While lying beside him, she reached inside the sleeping man and took out his heart, the mighty drum. She sat up and banged on both sides of it:Bom Bomm!.....Bom Bomm!

As she drummed, she began to sing out "Flesh, flesh, flesh! Flesh, Flesh, Flesh!" And the more she sang, the more her body filled out with flesh. She sang for hair and good eyes and nice fat hands. She sang the divide between her legs, and breasts long enough to wrap for warmth, and all the things a woman needs.

And when she was all done, she also sang the sleeping man's clothes off and crept into his bed with him, skin against skin. She returned the great drum, his heart, to his body, and that is how they awakened, wrapped one around the other, tangled from their night, in another way now, a good and lasting way.

The people who cannot remember how she came to her first ill fortune say she and the fisherman went away and were consistently well fed by the creatures she had known in her life under water. The people say that it is true and that is all they know."

4 comments:

Indigene said...

I lost my younger sister in June and now my Mother in the next weeks. The stories of the "Grandmothers" which I call books, like these (WomenWhoRunWithWolves)help me transition through this stage of life. I'm glad there are others who can relate to these stories and are having a similar journey. I too, look forward to where this journey will take us. Blessings to you!

Unknown said...

Indigene,

Thank you so very much for sharing your comment. It means a lot to me.

I am very heartened to hear of you deep loss. I hope you are at least a little comforted to know I certainly empathize as I too lost my father nine years ago and then lost my big brother two months following. My mother was gone in 1995.

Yes these kind of books are very strengthening and life changing.

Also I have learned not to ever underestimate how your words or actions can help another, just as you, by sharing your experience, strengthens, gives hope and helps me.

It's not a coincidence we have connected here, of this I am certain.

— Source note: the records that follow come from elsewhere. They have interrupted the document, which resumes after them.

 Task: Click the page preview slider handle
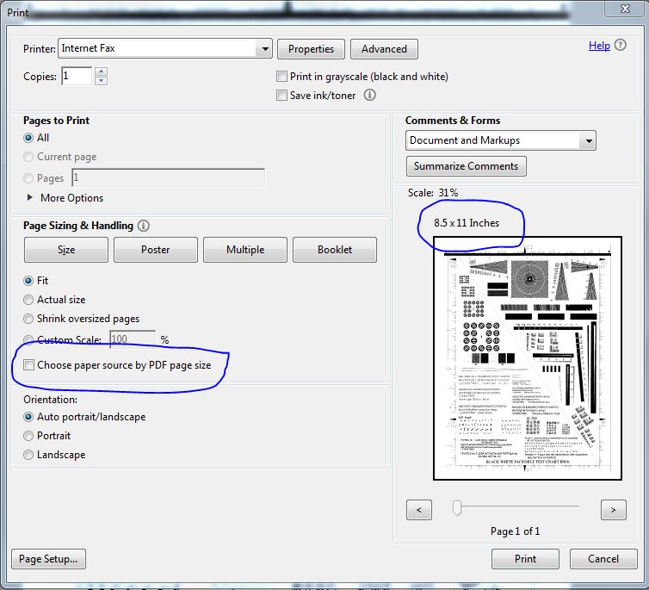pos(457,509)
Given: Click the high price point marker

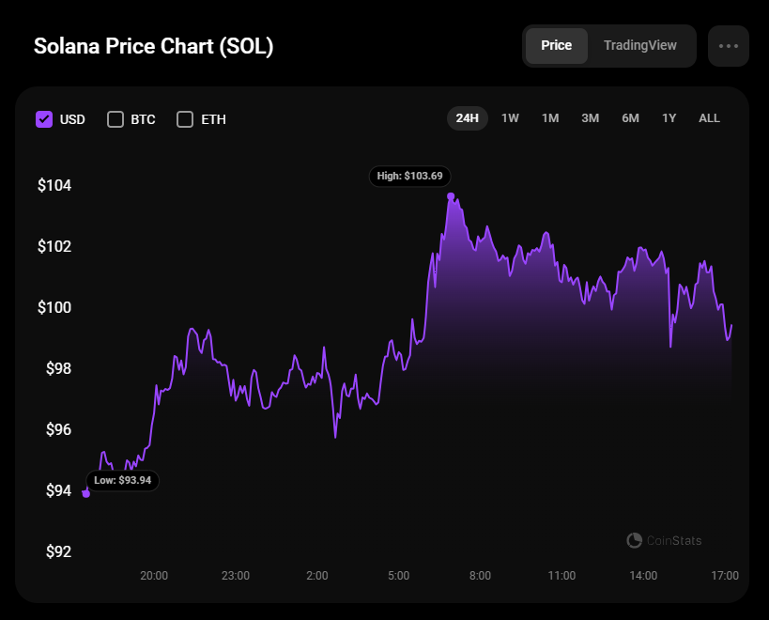Looking at the screenshot, I should [x=452, y=196].
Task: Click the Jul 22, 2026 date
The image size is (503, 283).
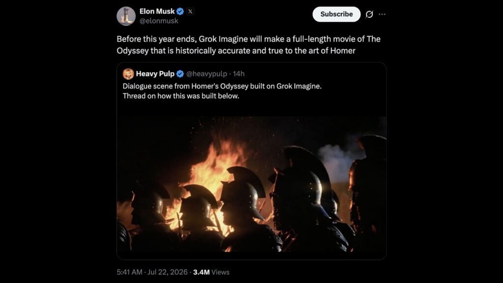Action: coord(168,272)
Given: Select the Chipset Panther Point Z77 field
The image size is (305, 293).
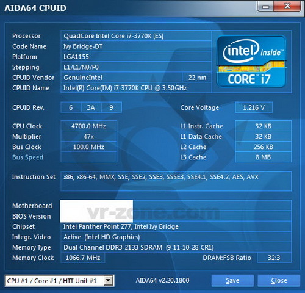Looking at the screenshot, I should coord(176,226).

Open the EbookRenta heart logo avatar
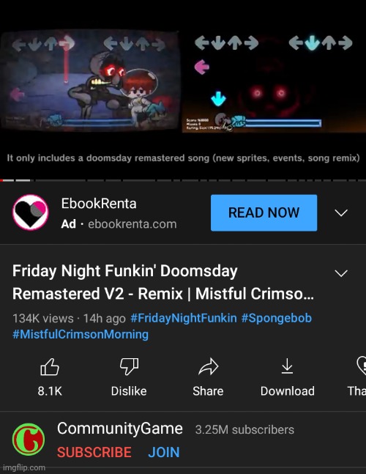30,212
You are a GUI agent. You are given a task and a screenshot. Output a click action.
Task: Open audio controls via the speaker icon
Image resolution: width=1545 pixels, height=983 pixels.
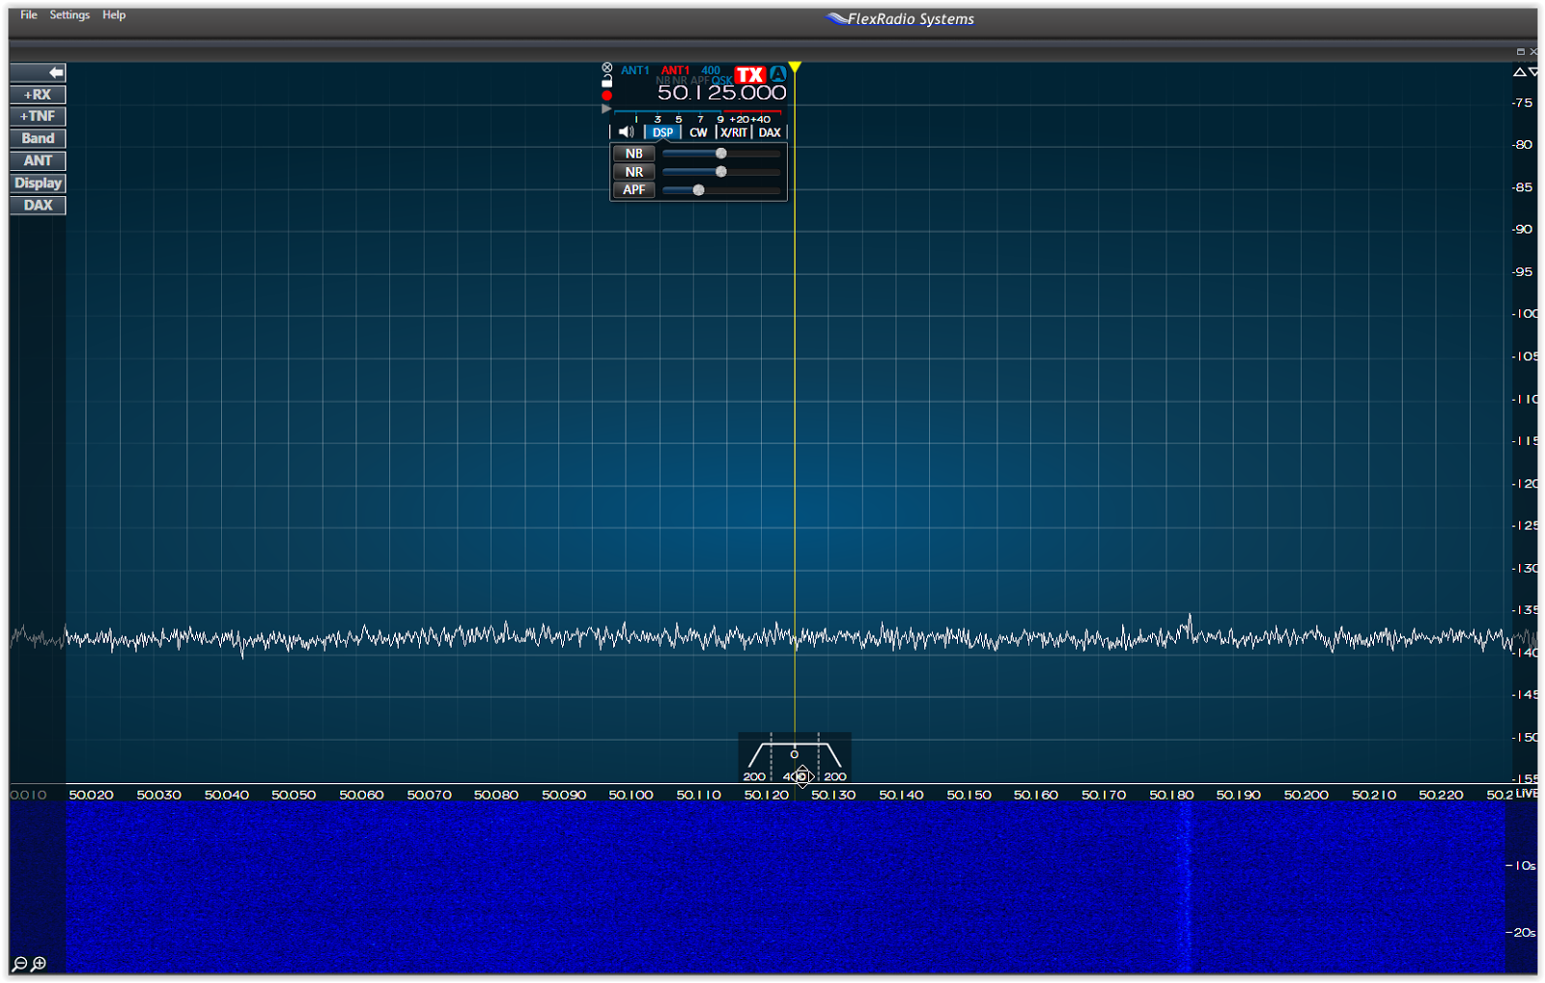(x=626, y=131)
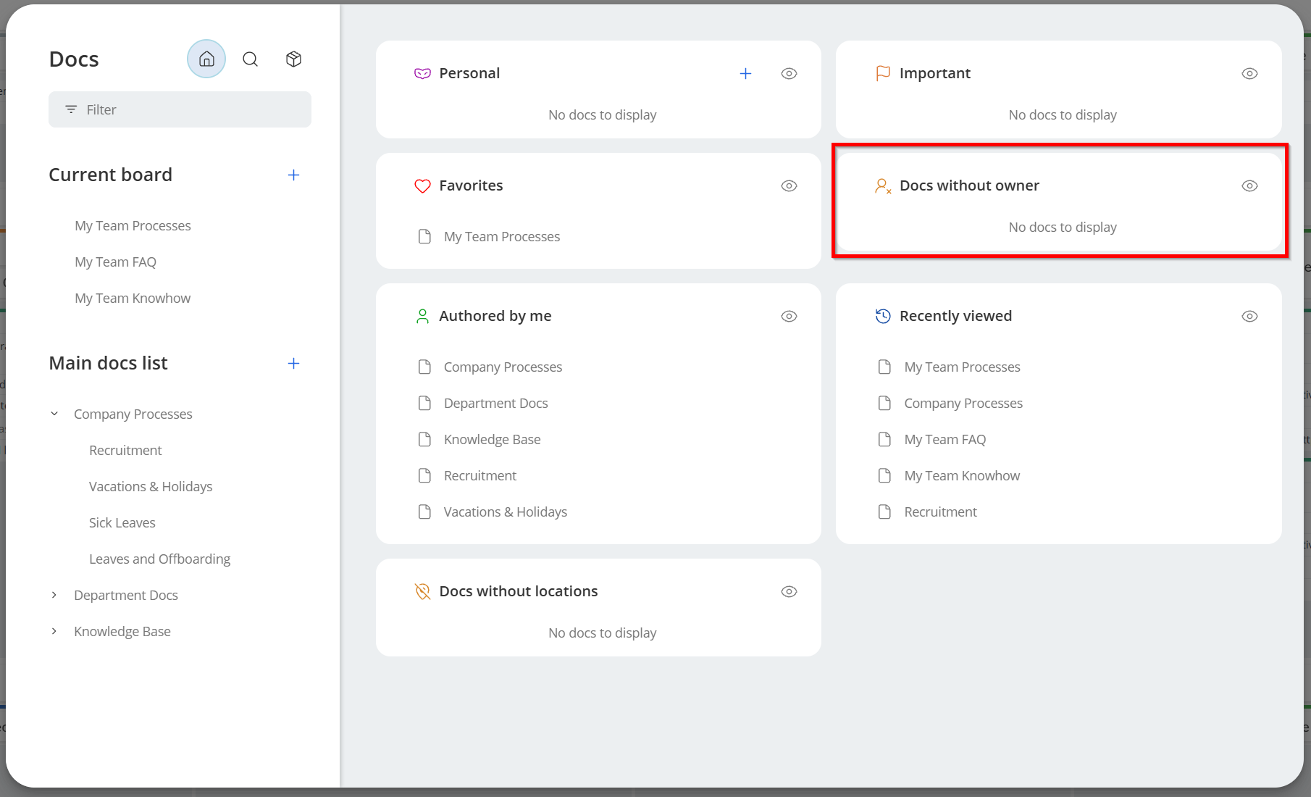Open My Team FAQ in Current board
This screenshot has height=797, width=1311.
click(x=115, y=262)
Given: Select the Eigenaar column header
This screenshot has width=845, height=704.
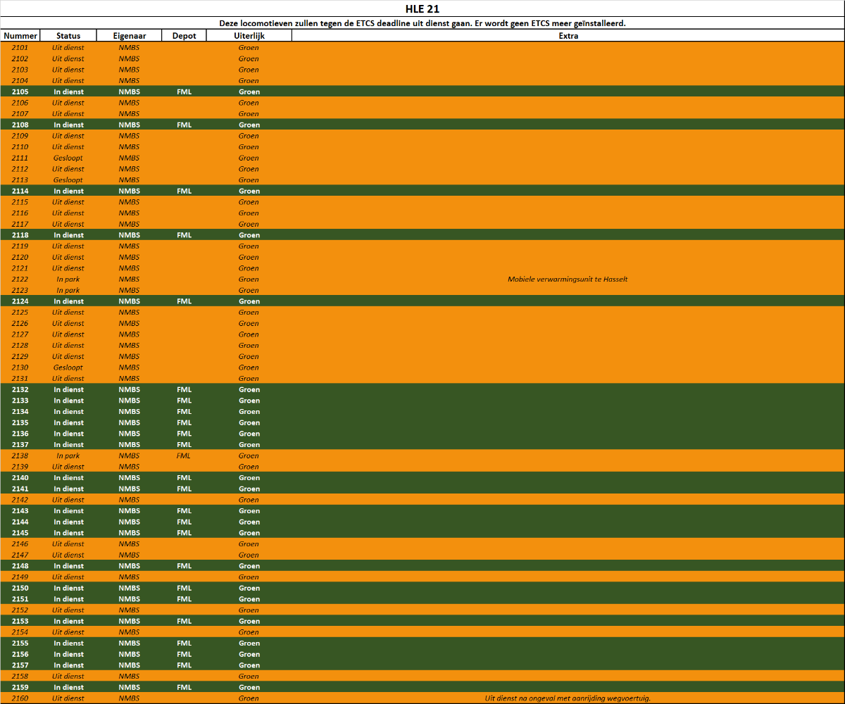Looking at the screenshot, I should click(129, 36).
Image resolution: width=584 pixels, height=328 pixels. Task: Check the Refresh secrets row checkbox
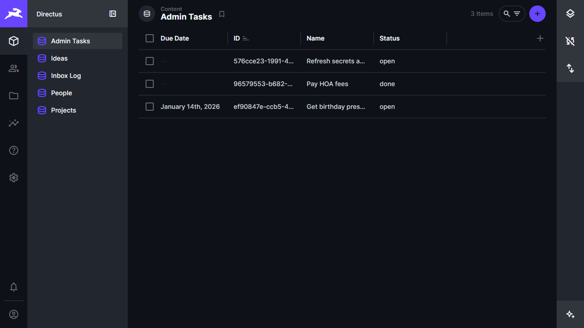(x=149, y=61)
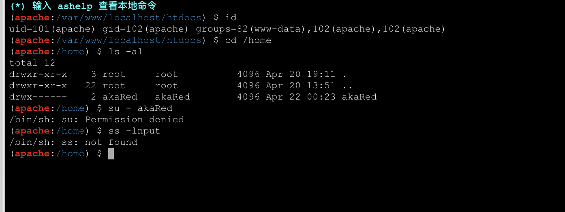565x212 pixels.
Task: Click 'groups=82(www-data)' in the id output
Action: tap(250, 29)
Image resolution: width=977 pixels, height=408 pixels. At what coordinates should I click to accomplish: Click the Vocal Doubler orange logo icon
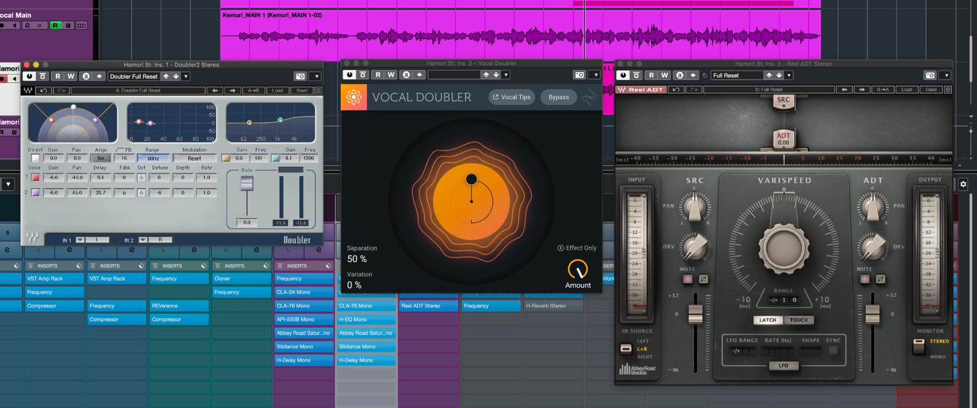point(354,97)
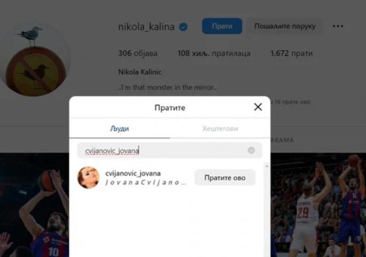Switch to the Људи tab
The height and width of the screenshot is (257, 366).
120,129
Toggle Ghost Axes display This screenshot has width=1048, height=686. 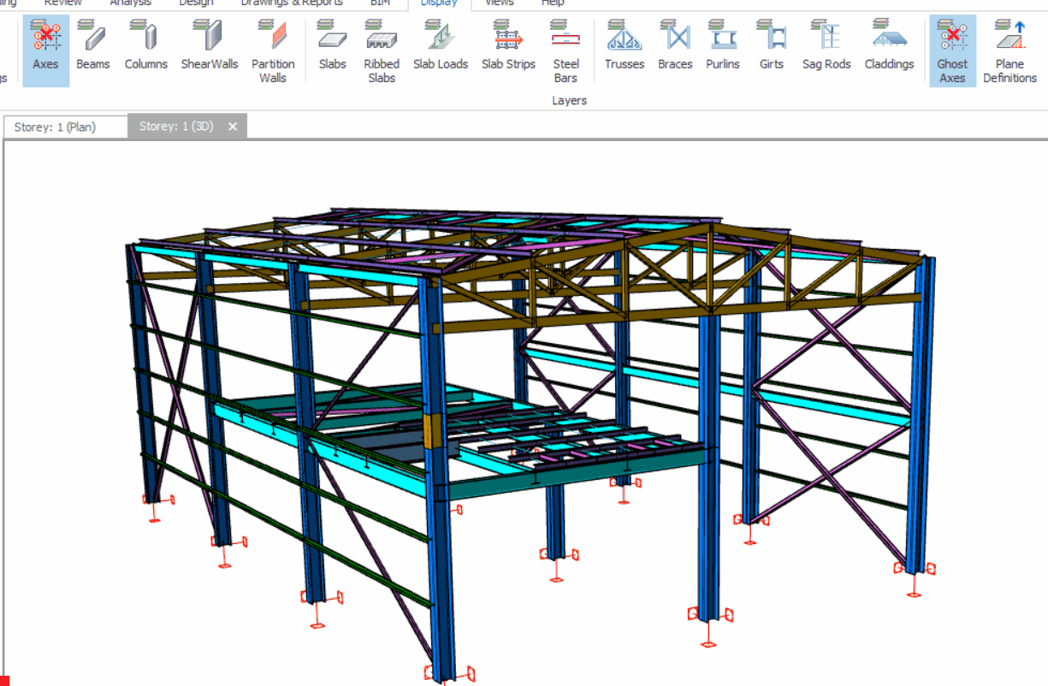click(952, 50)
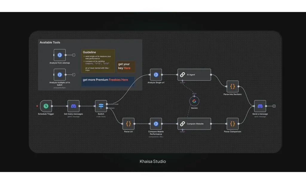The height and width of the screenshot is (184, 306).
Task: Click the plus after Send a message
Action: (274, 106)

Today I commented on the writer, Mara Purl's post about this very thing, as she also understands the wisdom of the grandmothers, and how very important it is for women to help one another, especially us Crones, helping the younger women...of course I am only referring to myself as an certainly am one! LOL

Blessings to you Indigene

Catherine

Indigene said...

Catherine, I'm not a grandmother yet, but being 52 puts me in that Crone stage...:) Thanks for responding, I happened to come back and saw your response. I've added you to my Google Reader and will become a follower. I'm glad I found you. Please feel free to visit me too! :)

Unknown said...

Indigene,

Thank you for getting back to me.

Ok well you know I wasn't so keen on that Crone word until I really began to understand it's deeper meaning. I wear it now with much pride and celebration. Seems others are a little uncomfortable with me calling myself a Crone, because they don't understand what I mean. They think I'm calling myself an old hag bag and a witch I think!

Yes, I will definitely be visiting and following your blog as well!

Great to meet and connect with you Indigene!